Venous samples were drawn from the superior vena cava (SSVCO2) and pulmonary artery (MvO2) at three different time points (prior to operation (T0), immediately after weaning from CPB (T1) and on postoperative day 1 (T2)) from 89 consecutive cardiac surgical patients. Thermodilution cardiac indices and serum lactate measurements were obtained. Clinical outcomes were monitored.
The difference between the MvO2 and SSVCO2 widened over the monitored period (0.08±8.66 at T0, -1.17±7.62 at T1 and -3.12±5.88 at T2). Patients with a larger postoperative negative MvO2-SSVCO2 gradient had longer CPB and cross-clamp times (122±74 vs. 97±40, P=0.08; 87±48 vs. 68±26, P=0.04). This did not correlate with inferior clinical outcomes or laboratory markers of hypoperfusion.

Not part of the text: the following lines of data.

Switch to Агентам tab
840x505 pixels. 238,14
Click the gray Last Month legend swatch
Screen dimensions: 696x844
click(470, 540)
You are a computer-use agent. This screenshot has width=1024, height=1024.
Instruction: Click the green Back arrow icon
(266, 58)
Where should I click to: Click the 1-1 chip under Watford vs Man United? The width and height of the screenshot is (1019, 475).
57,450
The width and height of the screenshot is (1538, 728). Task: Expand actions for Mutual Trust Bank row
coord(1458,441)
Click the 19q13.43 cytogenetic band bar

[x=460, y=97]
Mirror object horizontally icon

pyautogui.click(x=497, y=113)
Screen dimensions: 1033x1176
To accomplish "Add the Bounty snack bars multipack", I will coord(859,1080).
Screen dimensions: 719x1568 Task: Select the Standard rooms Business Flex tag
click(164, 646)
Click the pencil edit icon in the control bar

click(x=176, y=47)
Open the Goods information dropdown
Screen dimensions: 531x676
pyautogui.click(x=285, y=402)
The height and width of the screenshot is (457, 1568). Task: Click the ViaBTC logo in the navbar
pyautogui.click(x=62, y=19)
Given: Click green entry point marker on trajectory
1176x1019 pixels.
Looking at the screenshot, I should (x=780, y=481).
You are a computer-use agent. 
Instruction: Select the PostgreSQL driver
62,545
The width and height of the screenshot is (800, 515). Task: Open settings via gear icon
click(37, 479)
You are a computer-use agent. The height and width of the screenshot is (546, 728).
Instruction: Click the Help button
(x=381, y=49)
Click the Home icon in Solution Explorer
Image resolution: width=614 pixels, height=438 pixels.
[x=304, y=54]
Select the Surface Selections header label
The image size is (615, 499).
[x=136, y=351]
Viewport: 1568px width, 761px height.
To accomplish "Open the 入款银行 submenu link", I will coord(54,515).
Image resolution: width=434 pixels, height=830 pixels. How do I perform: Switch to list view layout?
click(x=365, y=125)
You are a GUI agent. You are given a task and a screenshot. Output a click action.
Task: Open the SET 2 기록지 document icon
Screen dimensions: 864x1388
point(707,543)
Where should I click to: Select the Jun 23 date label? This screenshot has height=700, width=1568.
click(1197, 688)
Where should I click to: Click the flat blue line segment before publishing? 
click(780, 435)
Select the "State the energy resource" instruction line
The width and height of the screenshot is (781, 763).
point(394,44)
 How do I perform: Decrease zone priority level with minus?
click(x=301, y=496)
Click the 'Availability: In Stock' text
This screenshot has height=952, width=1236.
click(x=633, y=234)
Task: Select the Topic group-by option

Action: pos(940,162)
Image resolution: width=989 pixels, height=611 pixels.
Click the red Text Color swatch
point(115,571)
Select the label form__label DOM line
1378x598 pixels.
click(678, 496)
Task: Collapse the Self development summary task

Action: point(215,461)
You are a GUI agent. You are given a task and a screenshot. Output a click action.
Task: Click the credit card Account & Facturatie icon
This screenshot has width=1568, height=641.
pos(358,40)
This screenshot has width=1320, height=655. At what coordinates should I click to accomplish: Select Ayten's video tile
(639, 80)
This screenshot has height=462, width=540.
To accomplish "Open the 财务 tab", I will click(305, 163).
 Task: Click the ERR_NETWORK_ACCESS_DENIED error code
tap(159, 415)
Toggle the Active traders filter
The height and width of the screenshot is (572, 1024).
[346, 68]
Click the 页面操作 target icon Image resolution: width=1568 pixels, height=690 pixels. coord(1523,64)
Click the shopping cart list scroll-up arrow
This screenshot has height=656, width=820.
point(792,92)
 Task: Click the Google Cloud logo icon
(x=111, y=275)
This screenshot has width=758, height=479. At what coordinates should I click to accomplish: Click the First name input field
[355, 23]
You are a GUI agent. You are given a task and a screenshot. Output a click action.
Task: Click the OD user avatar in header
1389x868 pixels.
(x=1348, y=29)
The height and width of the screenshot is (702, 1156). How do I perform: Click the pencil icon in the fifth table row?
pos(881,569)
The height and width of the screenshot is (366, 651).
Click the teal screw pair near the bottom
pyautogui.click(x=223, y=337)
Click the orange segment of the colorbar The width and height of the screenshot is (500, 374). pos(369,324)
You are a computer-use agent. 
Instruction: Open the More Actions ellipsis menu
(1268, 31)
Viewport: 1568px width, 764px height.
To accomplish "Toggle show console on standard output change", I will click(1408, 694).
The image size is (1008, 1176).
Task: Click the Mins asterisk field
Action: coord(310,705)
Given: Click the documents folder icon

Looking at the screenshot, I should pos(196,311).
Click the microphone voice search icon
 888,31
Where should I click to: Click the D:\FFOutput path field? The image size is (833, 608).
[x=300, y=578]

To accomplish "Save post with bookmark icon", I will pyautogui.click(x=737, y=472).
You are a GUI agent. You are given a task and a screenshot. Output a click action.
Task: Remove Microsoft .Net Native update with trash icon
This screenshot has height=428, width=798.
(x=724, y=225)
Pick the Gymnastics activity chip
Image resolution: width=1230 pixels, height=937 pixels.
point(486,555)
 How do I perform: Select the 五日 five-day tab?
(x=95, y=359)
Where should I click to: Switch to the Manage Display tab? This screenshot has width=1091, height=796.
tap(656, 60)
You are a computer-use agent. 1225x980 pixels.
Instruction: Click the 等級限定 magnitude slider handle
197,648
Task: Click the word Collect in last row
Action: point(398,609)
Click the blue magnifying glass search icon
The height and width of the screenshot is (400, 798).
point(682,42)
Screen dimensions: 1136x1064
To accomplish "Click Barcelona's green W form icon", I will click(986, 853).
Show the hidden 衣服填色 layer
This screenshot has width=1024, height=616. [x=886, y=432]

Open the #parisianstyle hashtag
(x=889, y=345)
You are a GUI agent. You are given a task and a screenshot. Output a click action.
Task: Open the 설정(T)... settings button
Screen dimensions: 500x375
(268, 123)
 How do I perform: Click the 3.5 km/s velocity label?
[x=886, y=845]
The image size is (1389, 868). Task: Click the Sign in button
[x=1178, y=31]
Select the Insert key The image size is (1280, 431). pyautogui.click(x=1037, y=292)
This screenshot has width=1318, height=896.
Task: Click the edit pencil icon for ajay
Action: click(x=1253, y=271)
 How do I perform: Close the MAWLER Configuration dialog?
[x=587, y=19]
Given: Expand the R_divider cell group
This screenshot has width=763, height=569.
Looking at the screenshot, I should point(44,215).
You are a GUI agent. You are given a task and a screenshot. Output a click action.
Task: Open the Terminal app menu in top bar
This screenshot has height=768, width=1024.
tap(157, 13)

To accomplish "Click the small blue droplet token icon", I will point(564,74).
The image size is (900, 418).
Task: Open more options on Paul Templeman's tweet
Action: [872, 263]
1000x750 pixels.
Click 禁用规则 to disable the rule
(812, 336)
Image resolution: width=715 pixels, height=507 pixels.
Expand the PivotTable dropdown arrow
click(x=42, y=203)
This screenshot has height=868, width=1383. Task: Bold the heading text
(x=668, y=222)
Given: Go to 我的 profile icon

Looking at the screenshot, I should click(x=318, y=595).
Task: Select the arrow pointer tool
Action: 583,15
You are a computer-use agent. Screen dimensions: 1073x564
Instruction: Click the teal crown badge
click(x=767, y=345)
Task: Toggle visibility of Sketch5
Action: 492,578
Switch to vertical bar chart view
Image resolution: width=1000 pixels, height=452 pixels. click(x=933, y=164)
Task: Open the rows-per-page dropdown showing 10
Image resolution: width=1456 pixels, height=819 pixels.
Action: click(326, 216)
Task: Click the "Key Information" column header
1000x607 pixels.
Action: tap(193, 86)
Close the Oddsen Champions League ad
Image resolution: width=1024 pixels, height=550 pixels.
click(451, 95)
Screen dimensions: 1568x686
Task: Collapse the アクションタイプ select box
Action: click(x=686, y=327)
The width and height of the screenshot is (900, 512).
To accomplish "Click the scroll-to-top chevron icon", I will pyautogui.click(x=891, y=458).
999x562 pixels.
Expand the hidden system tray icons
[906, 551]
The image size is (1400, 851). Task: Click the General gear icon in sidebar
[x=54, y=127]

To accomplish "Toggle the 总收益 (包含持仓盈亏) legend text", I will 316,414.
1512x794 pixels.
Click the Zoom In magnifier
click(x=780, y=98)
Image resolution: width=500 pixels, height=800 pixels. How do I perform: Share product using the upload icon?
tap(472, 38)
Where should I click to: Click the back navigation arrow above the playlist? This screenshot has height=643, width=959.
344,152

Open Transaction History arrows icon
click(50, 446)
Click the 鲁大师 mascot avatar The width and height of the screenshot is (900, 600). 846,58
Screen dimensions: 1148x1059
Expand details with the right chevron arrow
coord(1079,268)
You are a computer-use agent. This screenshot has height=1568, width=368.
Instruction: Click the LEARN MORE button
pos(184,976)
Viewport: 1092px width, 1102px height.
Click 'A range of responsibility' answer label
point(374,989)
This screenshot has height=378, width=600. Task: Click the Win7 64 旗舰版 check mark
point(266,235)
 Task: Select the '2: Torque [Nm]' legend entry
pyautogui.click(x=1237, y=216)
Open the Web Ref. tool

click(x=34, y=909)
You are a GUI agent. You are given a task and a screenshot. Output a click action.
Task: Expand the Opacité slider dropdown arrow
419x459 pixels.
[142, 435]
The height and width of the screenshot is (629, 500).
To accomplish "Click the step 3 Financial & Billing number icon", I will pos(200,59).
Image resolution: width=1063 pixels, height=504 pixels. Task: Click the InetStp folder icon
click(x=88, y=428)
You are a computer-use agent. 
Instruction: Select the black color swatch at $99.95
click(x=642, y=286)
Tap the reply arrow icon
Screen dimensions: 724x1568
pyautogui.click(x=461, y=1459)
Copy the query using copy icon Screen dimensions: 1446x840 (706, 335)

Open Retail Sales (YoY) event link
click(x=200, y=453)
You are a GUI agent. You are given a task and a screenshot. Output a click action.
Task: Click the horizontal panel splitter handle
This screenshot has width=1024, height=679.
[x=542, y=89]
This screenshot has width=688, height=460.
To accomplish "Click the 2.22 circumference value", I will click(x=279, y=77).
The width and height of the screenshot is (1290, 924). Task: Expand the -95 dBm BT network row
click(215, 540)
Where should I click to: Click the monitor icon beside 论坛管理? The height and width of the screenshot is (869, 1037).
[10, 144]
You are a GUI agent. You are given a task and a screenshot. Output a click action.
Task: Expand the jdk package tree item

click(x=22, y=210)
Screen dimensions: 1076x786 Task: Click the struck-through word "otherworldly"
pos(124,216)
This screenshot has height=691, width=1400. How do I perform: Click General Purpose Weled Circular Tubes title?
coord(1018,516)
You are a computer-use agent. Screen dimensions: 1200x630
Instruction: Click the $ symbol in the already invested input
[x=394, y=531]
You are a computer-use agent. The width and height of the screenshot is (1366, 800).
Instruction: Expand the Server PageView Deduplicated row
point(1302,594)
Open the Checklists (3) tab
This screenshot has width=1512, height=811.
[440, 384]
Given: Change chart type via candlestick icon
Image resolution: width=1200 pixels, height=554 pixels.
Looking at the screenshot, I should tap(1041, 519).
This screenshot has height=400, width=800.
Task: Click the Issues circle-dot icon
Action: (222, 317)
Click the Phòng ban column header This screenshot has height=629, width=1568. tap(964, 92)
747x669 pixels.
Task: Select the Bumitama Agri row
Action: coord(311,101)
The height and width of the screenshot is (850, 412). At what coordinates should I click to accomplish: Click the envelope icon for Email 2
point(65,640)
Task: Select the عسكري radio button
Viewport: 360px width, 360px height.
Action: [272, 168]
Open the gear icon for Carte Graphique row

The relationship between the venous saturations between different venous pools was inconsistent over the course of the immediate postoperative period, with a tendency towards expansion of the negative MvO2-SSVCO2 gradient. Widening of the gradient between MvO2 and SSVCO2 in favor of the latter correlated with the duration of the CPB and ischemic times. Extrapolating functional cardiac performance based on SSVCO2 would be unreliable in this setting, with greater errors seen following more complex operations.